Tomlin dialed up Ernestine based on the fact that “everyone hated the phone company back in the ’60s.”

Asked what she thinks of “Laugh-In” now, Tomlin said that if she does see reruns “I enjoy them.” Rowan died several years ago, and Martin died in May. She is still in contact with the producer and director of the show, George Schlatter, and gets together occasionally with cast members, most recently during a segment at the Emmy awards.

But besides being a comedian, Tomlin also harbored innate acting ability, something she has praised the late director Robert Altman for discovering when he cast her in the 1972 movie “Nashville” as Linnea, a gospel singer and mother of two deaf children. She received an Academy Award nomination for best supporting actress. Her working relationship with the renowned Altman continued until his death in 2006. Tomlin appeared in his last film, “A Prairie Home Companion.” “That last movie he was getting chemo every day, but he was the same Bob.”

The most important relationship in Tomlin’s life, however, has been with collaborator and domestic partner Jane Wagner. Tomlin has brought Wagner’s musing and amusing shows such as “The Search for Signs of Intelligent Life in the Universe” to the stage and to film.

“I’ve always had social content,” Tomlin said about her shows and attitudes. And there is, almost literally, an elephant in the room right now.

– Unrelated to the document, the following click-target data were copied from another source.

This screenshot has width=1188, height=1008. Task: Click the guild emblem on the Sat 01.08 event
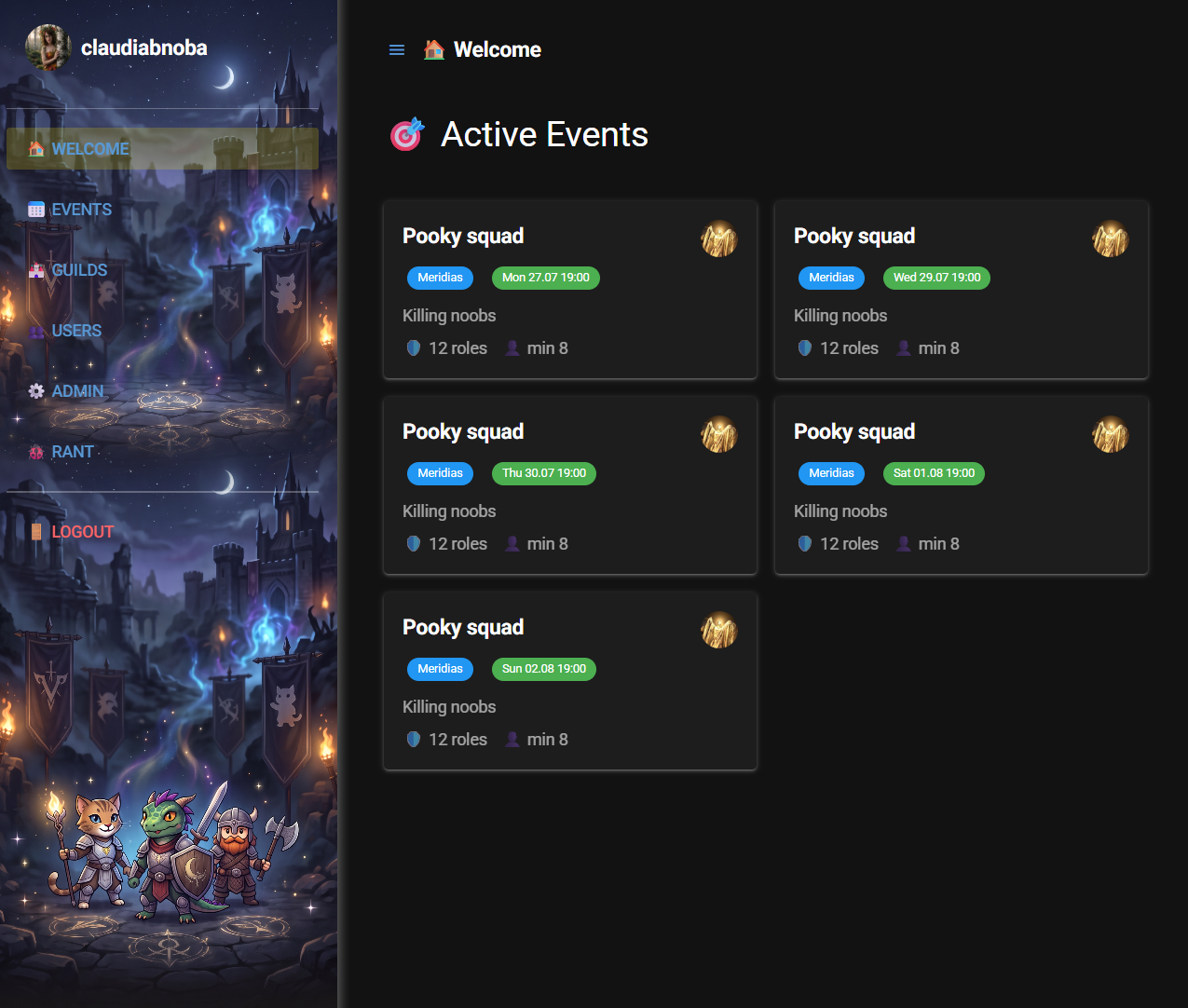pos(1110,435)
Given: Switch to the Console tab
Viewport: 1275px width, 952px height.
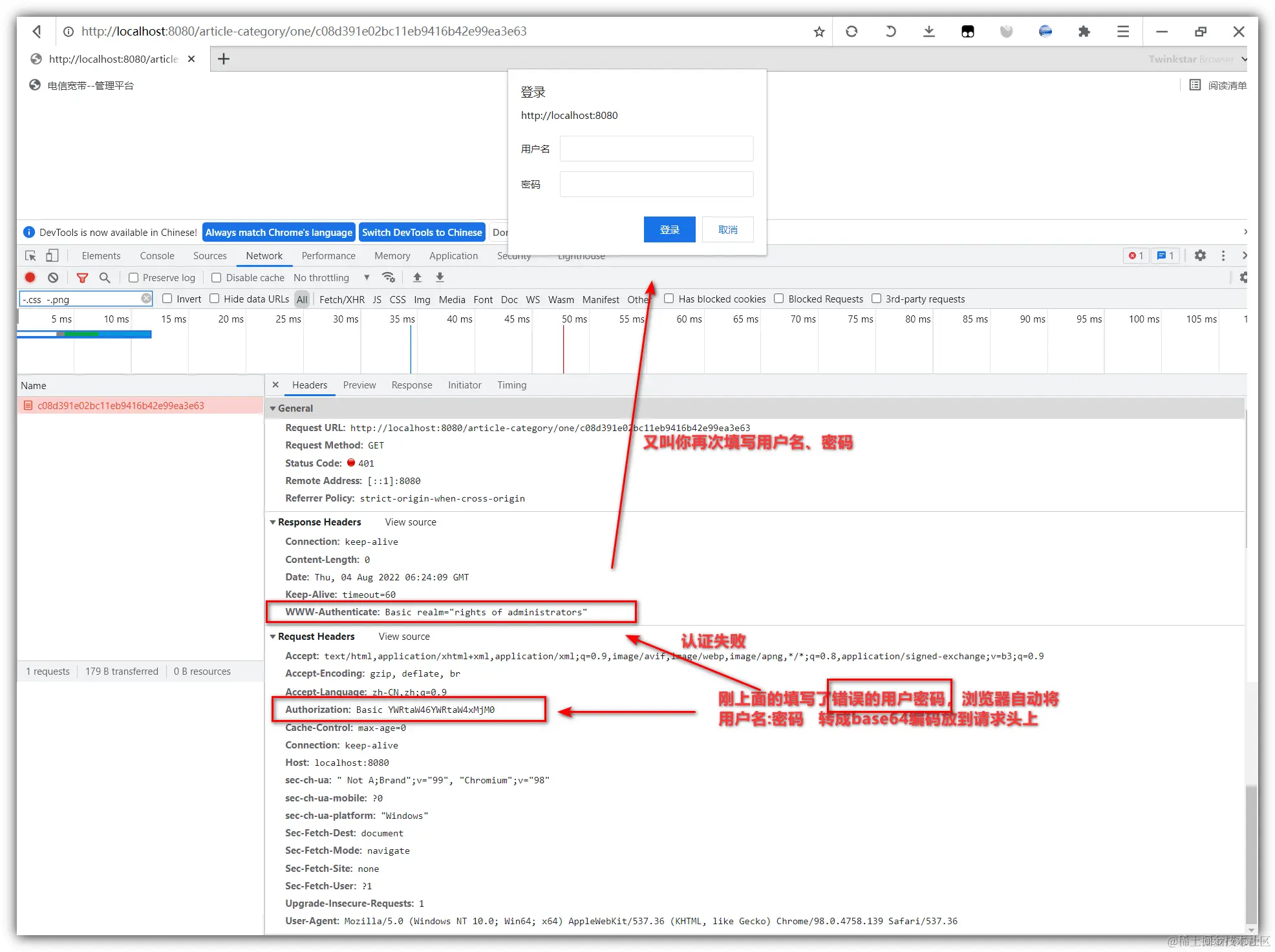Looking at the screenshot, I should click(157, 255).
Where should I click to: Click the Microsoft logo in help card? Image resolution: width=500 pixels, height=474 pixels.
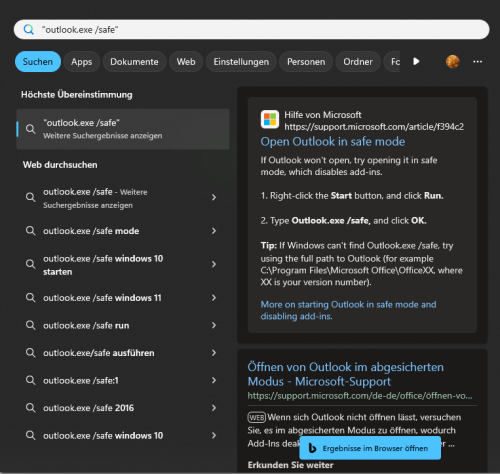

Tomlin has taken up the cause of taking elephants from zoos and placing them in wildlife preserves. She would call it a rescue. At present she’s focusing on Jenny, an elderly elephant languishing on one-third acre in Dallas. “It’s a rotten life,” Tomlin said.

Why did she take up this particular issue?

“I’ve always been interested in animal issues,” she said. “As time was wearing on, the idea of a creature languishing and humans not getting it became symbolic for me.”

She talked at interesting length on the subject, then paused and apologized for talking so much. This was not the first time she had done that. She said that she gets wound up and can’t stop.

No problem whatsoever when someone is so engaging as Tomlin. It was too bad one had to disconnect.

With typical kindness and grace she gave this reporter her e-mail address in case there were any other questions about the story.